-------- Material for this task --------

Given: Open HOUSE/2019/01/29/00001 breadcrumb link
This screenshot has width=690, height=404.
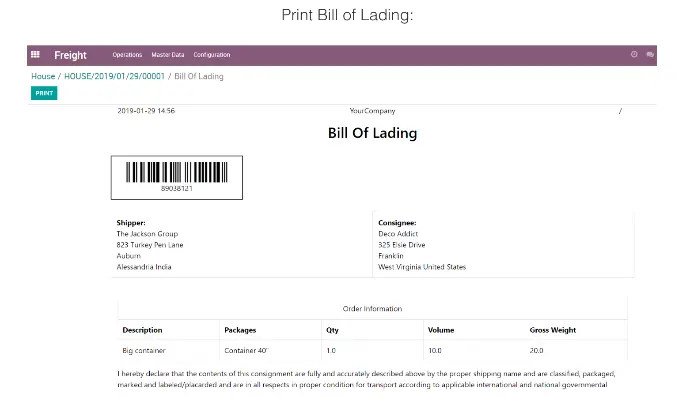Looking at the screenshot, I should (x=114, y=76).
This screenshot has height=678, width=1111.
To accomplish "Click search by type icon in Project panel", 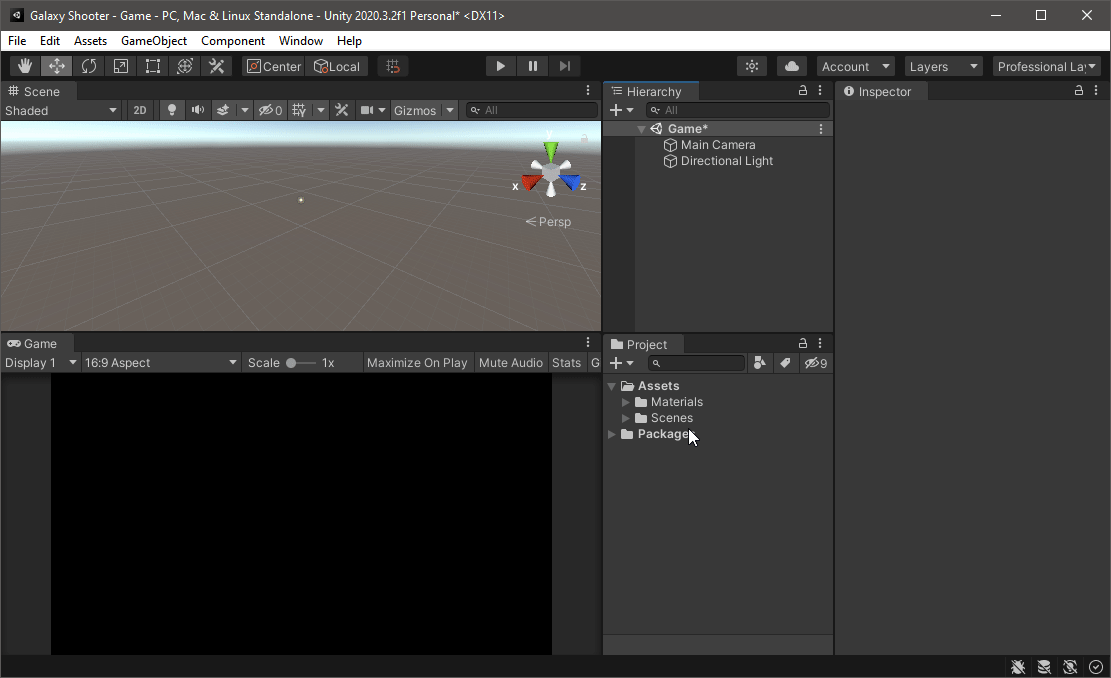I will coord(759,363).
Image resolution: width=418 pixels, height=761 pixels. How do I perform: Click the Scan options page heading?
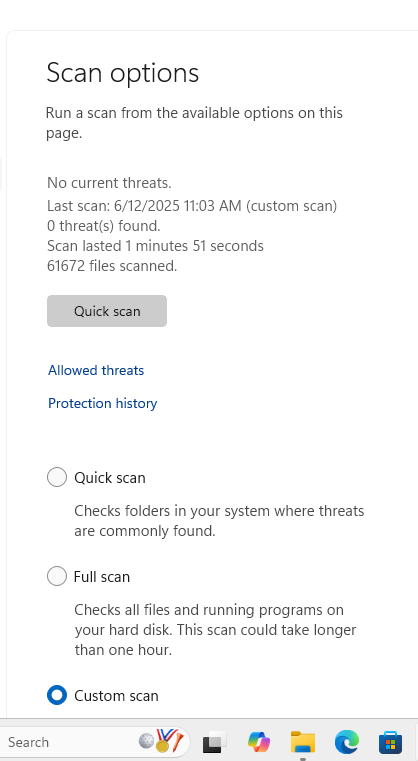123,73
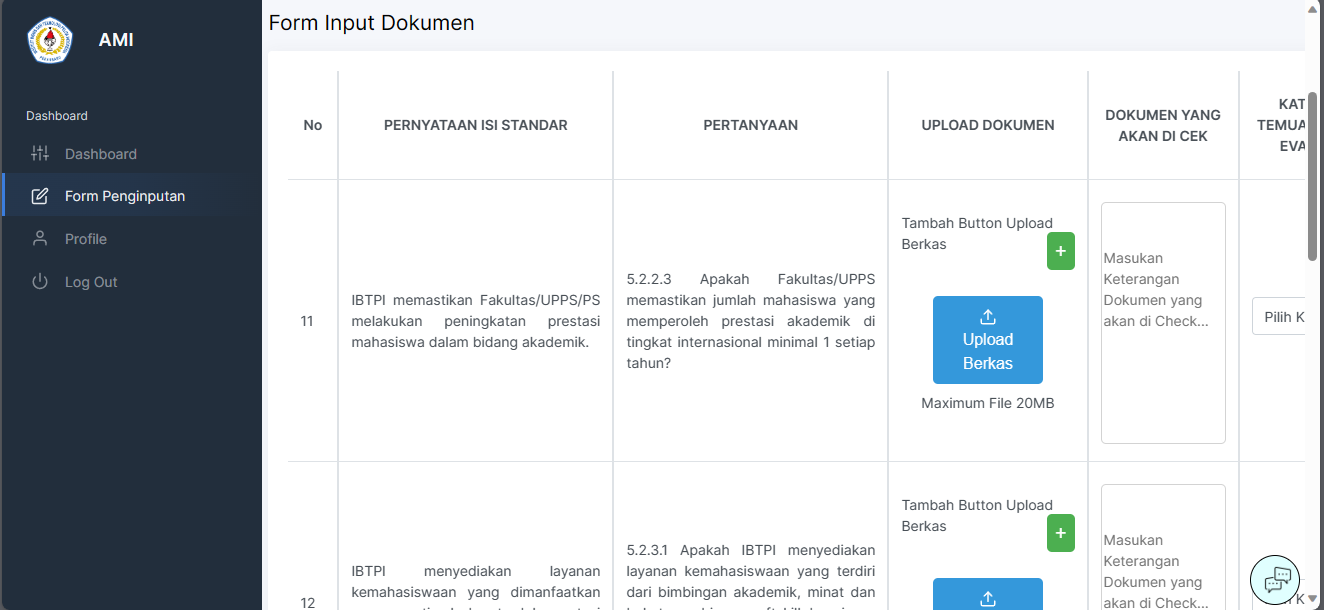1324x610 pixels.
Task: Click the Log Out power icon
Action: coord(40,282)
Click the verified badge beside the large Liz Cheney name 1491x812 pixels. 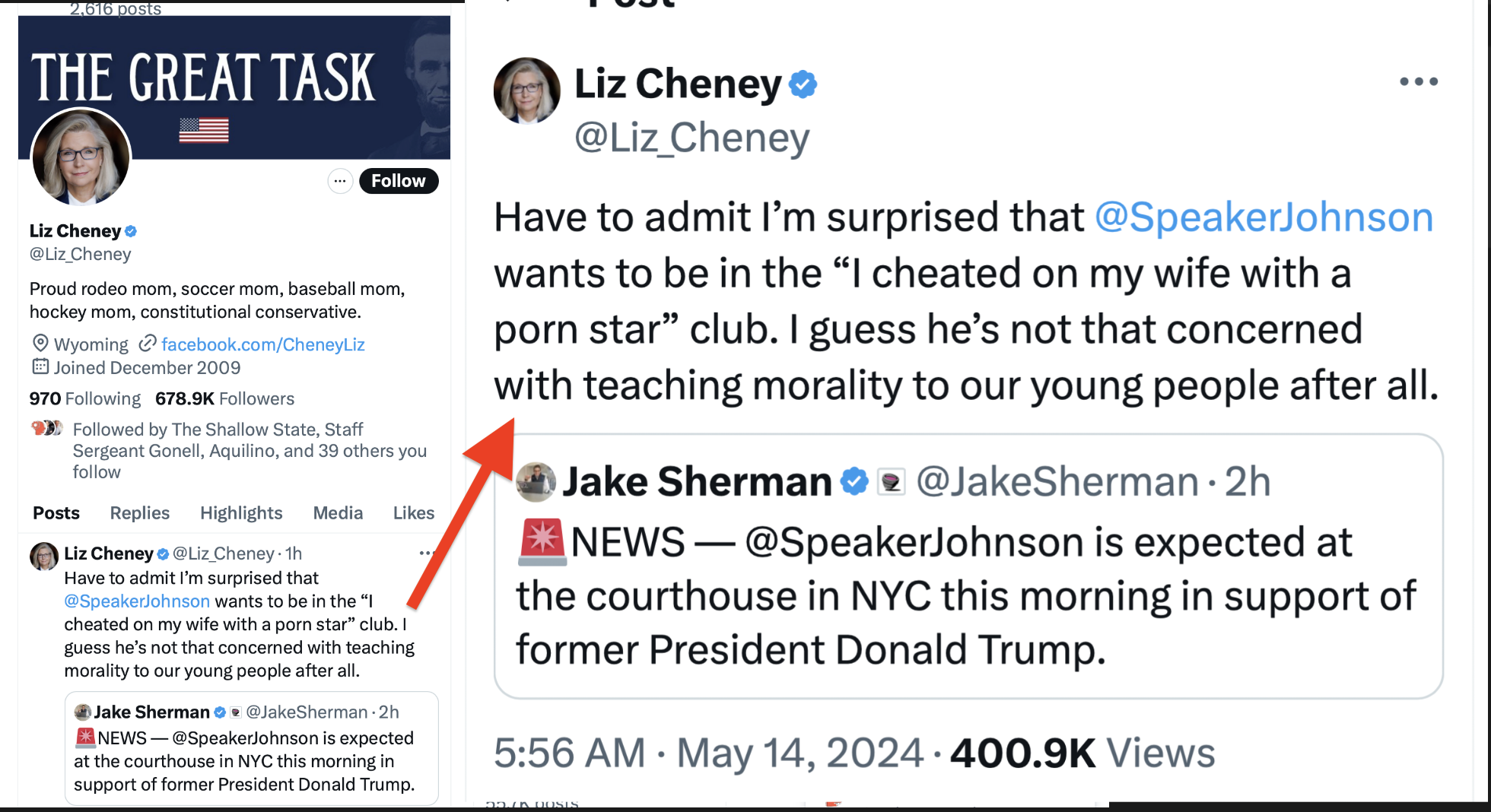coord(803,84)
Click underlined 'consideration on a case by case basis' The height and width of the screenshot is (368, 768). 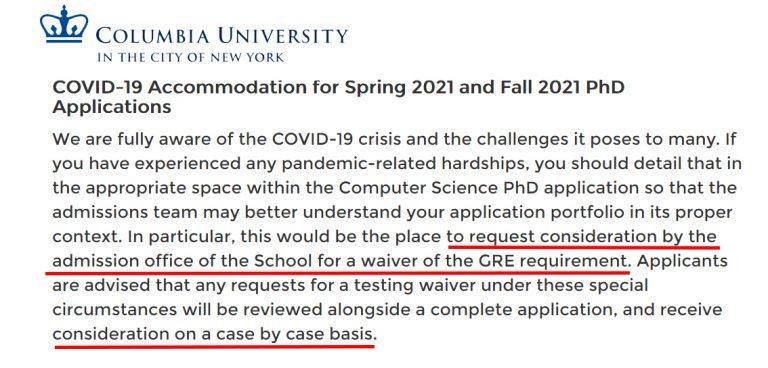point(215,335)
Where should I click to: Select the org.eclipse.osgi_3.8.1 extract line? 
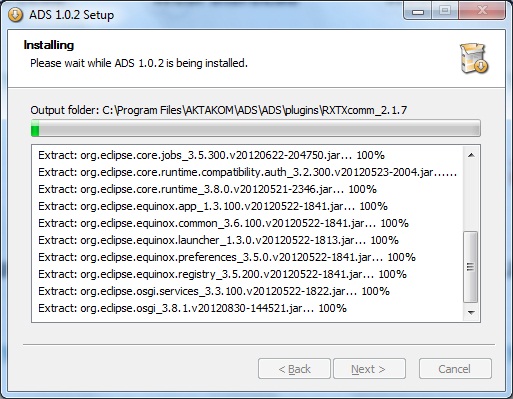193,308
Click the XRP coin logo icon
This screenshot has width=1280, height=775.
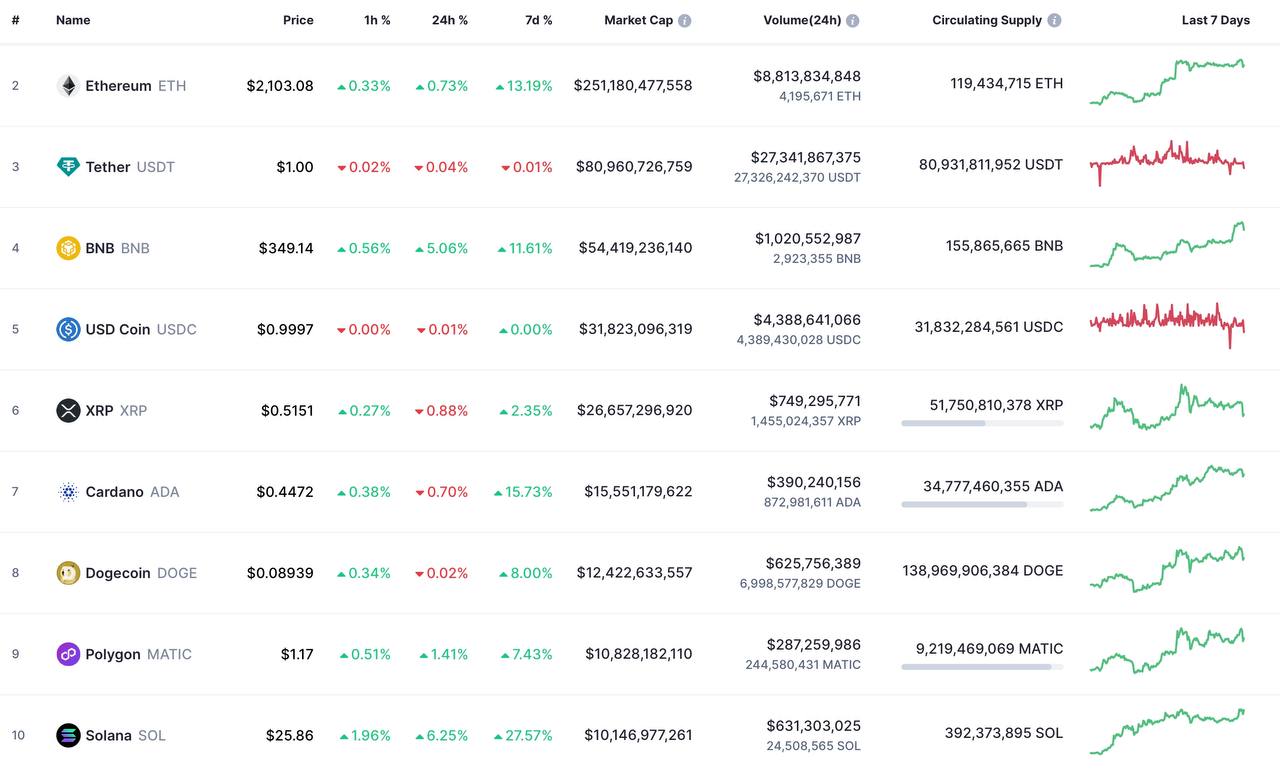click(68, 410)
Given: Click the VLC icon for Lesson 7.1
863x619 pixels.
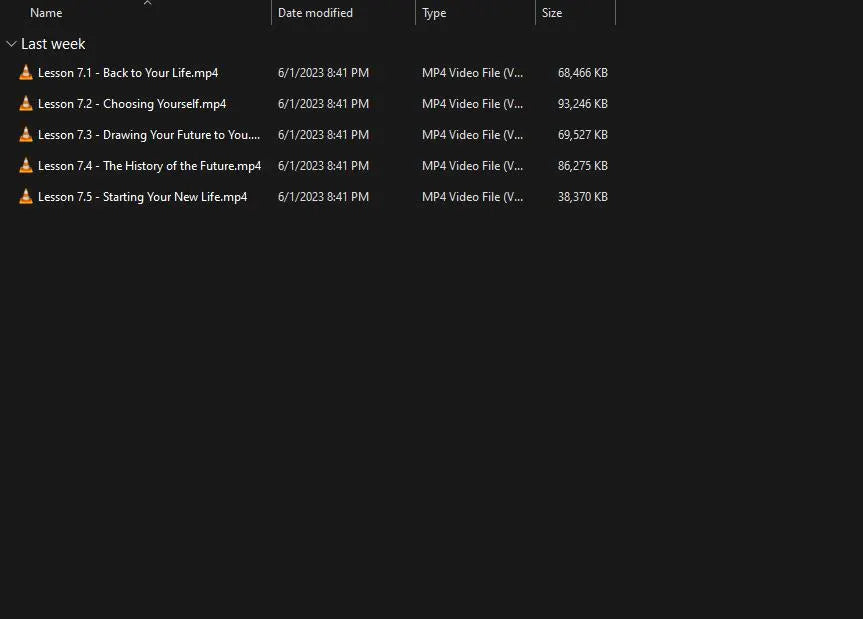Looking at the screenshot, I should click(26, 73).
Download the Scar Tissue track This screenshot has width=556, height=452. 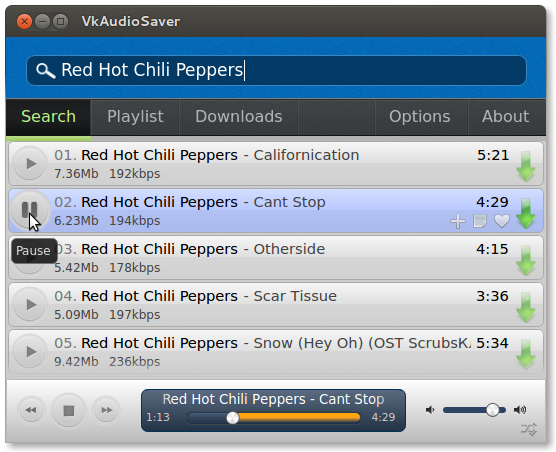coord(526,307)
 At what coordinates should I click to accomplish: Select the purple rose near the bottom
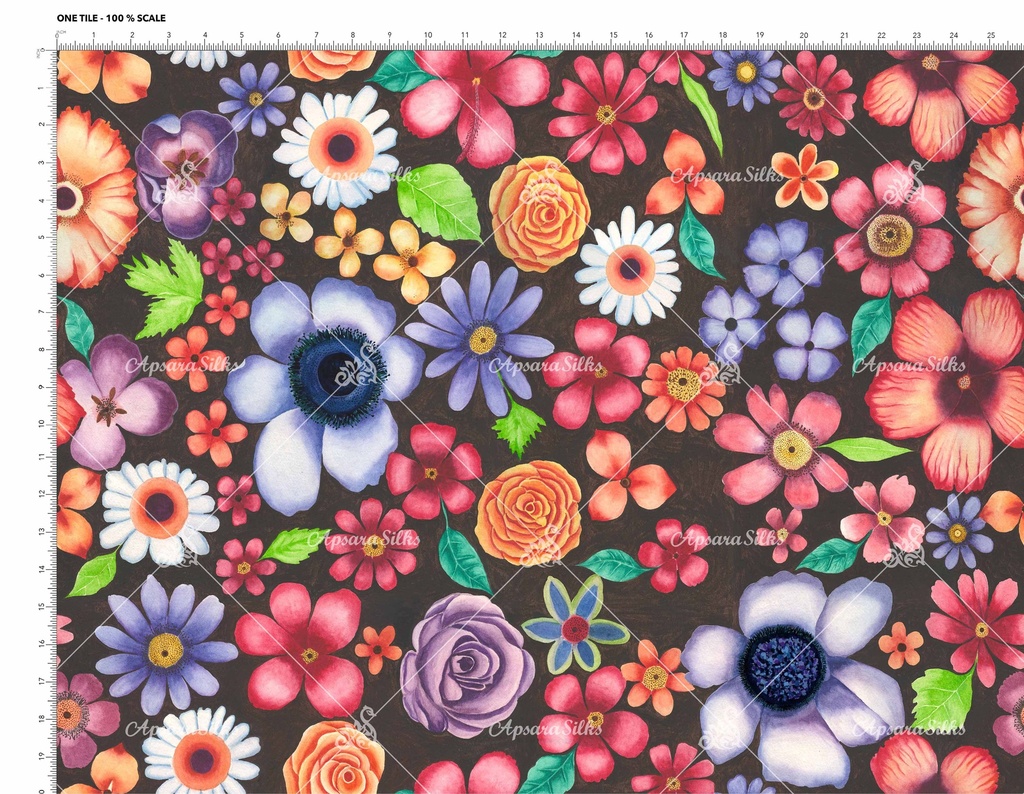pos(467,663)
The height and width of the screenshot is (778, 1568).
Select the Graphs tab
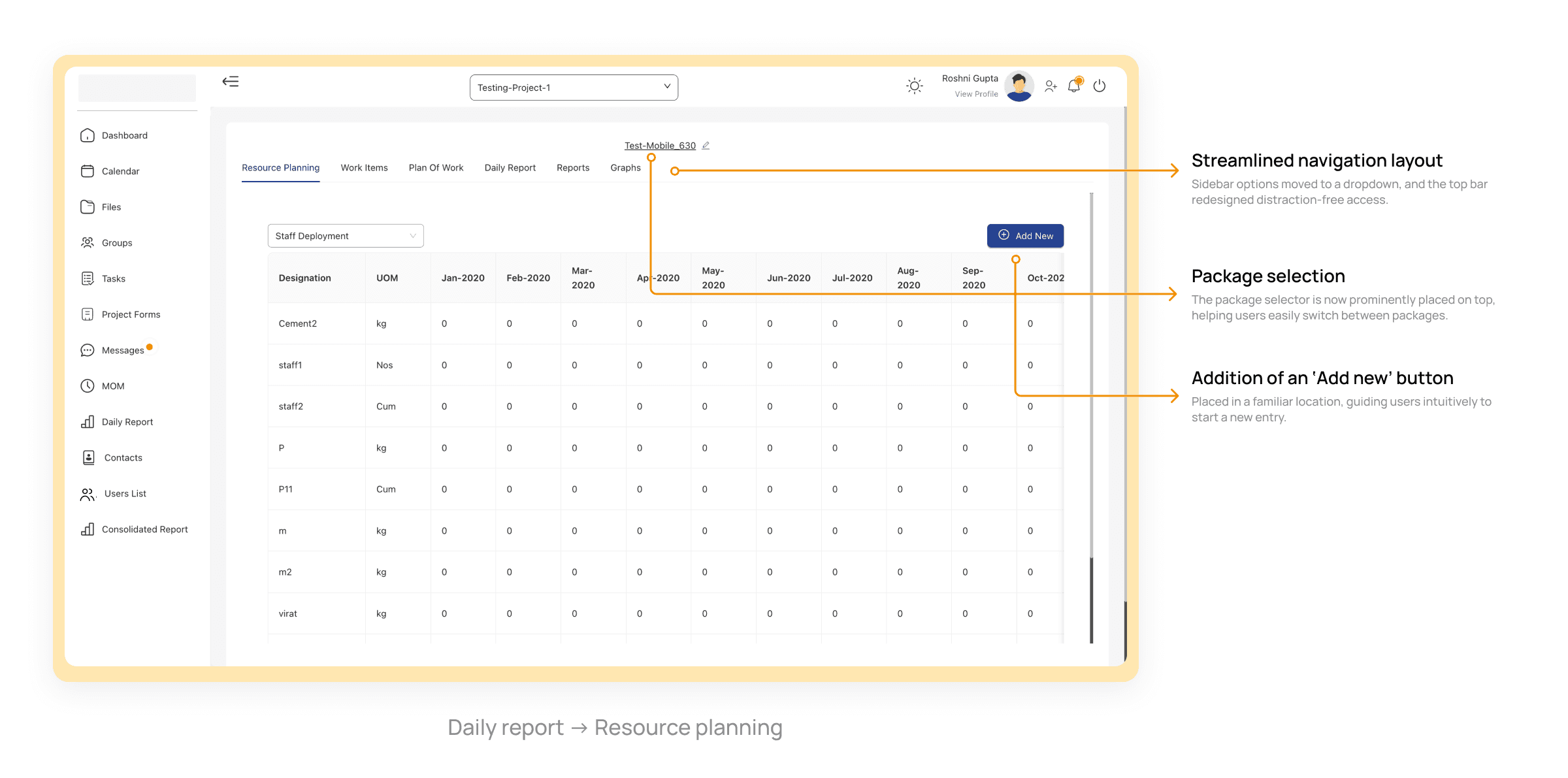625,168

--------

[Aim of the task] Reproduce the rows word for word, starting at the line that contains "The height and width of the screenshot is (778, 1568)." and running through the end of the rows. Omit the pictures from your answer.

[Full response]
The height and width of the screenshot is (778, 1568).
Select the Graphs tab
625,168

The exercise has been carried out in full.